Se Portugal é a exceção na UE, outros ainda acreditam na produção hidroelétrica. Fora da UE, mais de 500 centrais estão planeadas para os Balcãs. Os rios da pobre Albânia, por exemplo, estão a ser emparedados com o apoio de empréstimos do Banco Europeu para a Reconstrução e o Desenvolvimento e do Banco Mundial.

Portugal também empobreceu dramaticamente nos últimos anos devido a valores de dívida demasiado elevados. O Ministro do Ambiente e Energia justifica o crescimento da energia hidroeléctrica com um aumento da auto-suficiência e poupanças. Portugal tem que importar grandes quantidades de petróleo. Quanto menos depender dele para electricidade, mais baixas as emissões de carbono.

A Energia Eólica, por outro lado,  já é responsável por um quarto da produção de eletricidade em Portugal. “Portugal tem que ser felicitado por isto. Dos países da UE, apenas a Dinamarca supera estes valores”, aponta Lund.

Mas quanto mais forte o vento sopra, mais barata fica a eletricidade para os consumidores e as receitas das grandes companhias energéticas ficam reduzidas. As companhias de energia hidroeléctrica conseguirão manter os lucros altos, acredita o Professor Finlandês.

Para este país em crise, os investimentos são importantes. Portugal recebeu, por parte das companhias de energia, cerca de 635 milhões de euros em pagamentos adiantados para obtenção de licenças. Estes fundos foram usados para abater o défice do orçamento.

Para além da crise, a China também tem influência nos “bastidores”. A maior empresa de Portugal, a EDP, foi comprada por investidores chineses durante a crise da dívida, há três anos. A extravagante Three Gorges Group, propriedade do estado Chinês, adquiriu as ações do Estado Português no valor de 2,7 mil milhões de euros e prometeu investir uns adicionais 2 mil milhões de euros na EDP. Aqui, entram os 370 milhões gastos em Foz Tua.

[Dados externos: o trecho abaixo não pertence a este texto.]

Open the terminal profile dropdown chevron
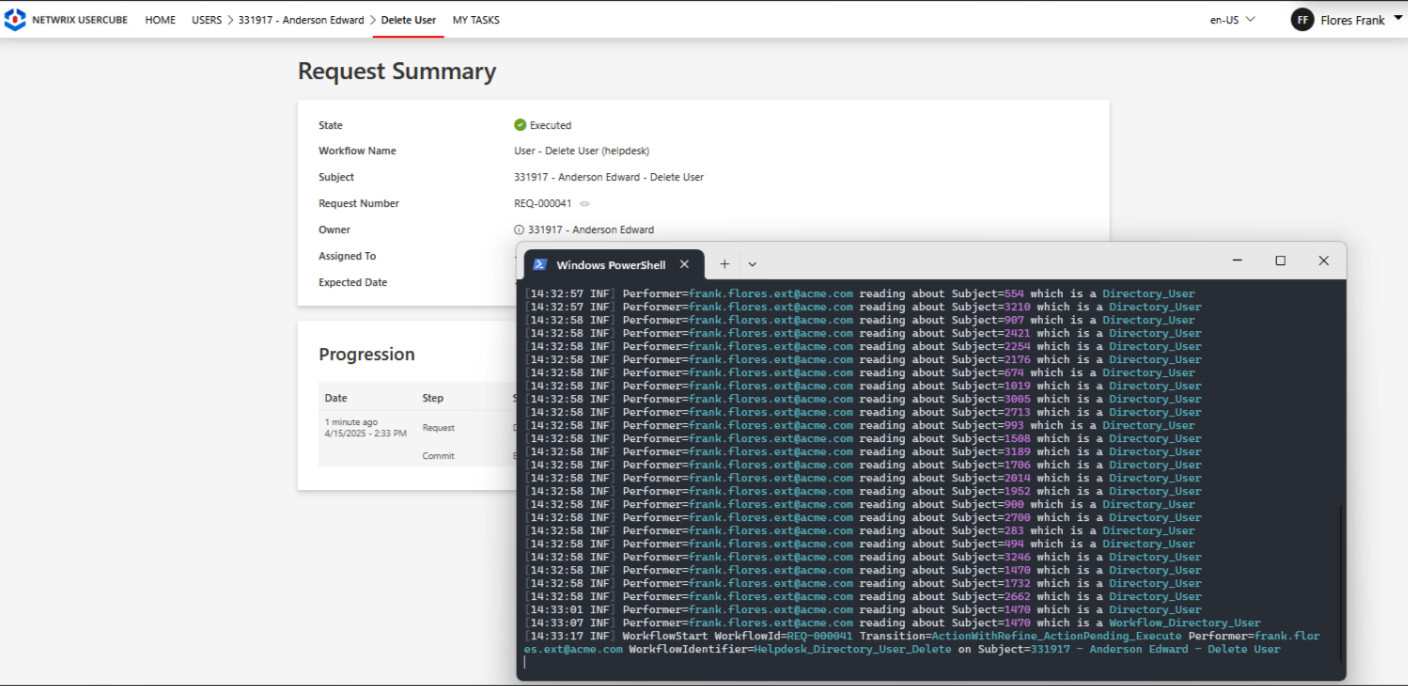point(752,264)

“A barragem tornar-se-á uma atracão turística”, diz o gestor de projeto da EDP, Paulo Figueira, no meio do agitado local de construção. Guia-nos até ao túnel na encosta. A maquinaria da estação hidroeléctrica será instalada aqui, quase completamente escondida nas rochas, como resposta aos oponentes. O internacionalmente reconhecido arquiteto, Eduardo Souto de Moura, lidera o projeto desta construção.

“O reservatório da barragem atrairá pessoas para pescar e andar de barco. Estamos a ajudar a criar empregos”, acredita o gestor de projecto.

O gestor de projeto realça que as estações eléctricas são parte da região de vinho do Douro e que o rio está “domesticado” desde os anos 50. Foi possível restringir cheias e tornar o rio navegável de barco. No passado, apenas as embarcações para transporte de barris de vinho do Porto eram capazes de navegar pelo rio até à costa Atlântica.

Paulo Figueira não acredita que algo venha a parar o local de construção. Mas um pouco mais afastado do Rio Douro, o produtor de vinho João Roquette insiste que vai continuar a lutar.

“Uma barragem inacabada pode ser destruída com dinamite”, diz Roquette, membro da família a quem pertence a Herdade do Esporão.

Na visão de Roquette, o exemplo pode ser dado pelos Estados Unidos da América, onde empreendimentos hidroelétricos inúteis estão a ser demolidos. “Dentro de vinte anos, o Sol vai ajudar a produzir energia em Portugal a preços muito baixos. O que faremos então com estas barragens?”, questiona.